§ Activity: In the listing below, a line holding "You are a GUI" and a line holding "The height and" mark the range. Retype both exactly, with all lines between them.
----- Extracted information -----
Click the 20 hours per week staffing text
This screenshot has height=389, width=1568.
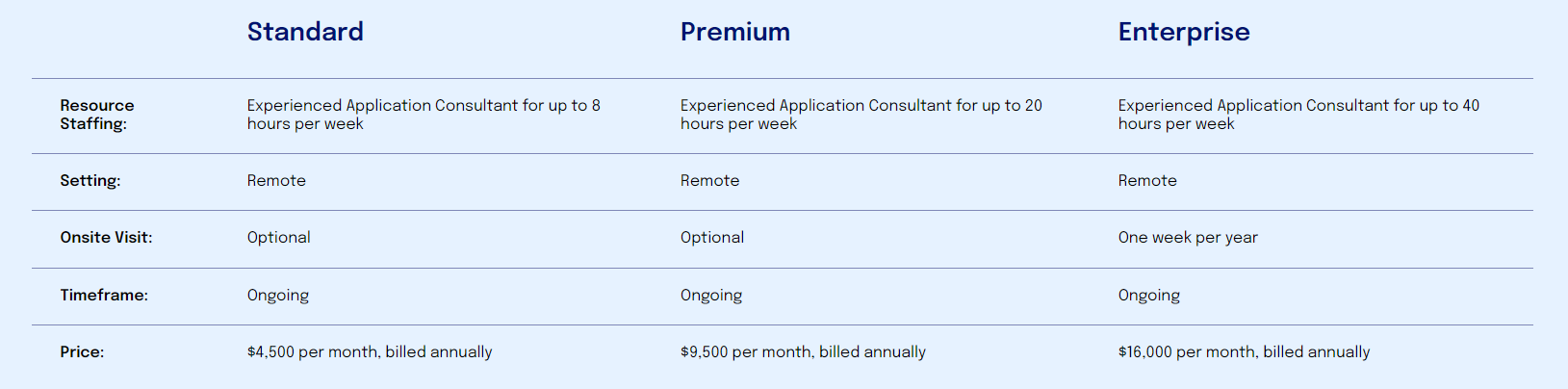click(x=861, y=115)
-----
----- Extracted information -----
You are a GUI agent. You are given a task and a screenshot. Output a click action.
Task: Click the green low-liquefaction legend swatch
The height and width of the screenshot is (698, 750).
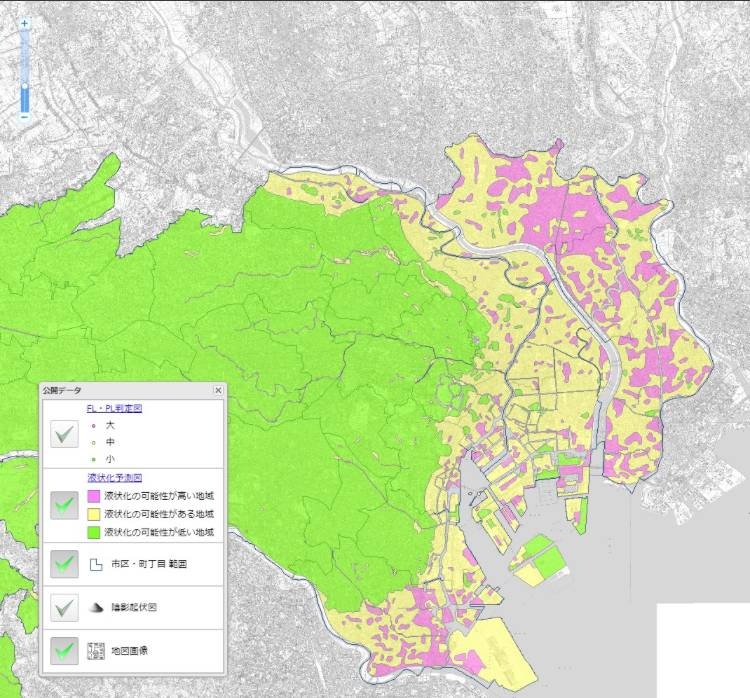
-----
§ Exercise answer:
You are a GUI agent. You are given a task and a screenshot. Output a click action.
Task: Click the green low-liquefaction legend swatch
The height and width of the screenshot is (698, 750).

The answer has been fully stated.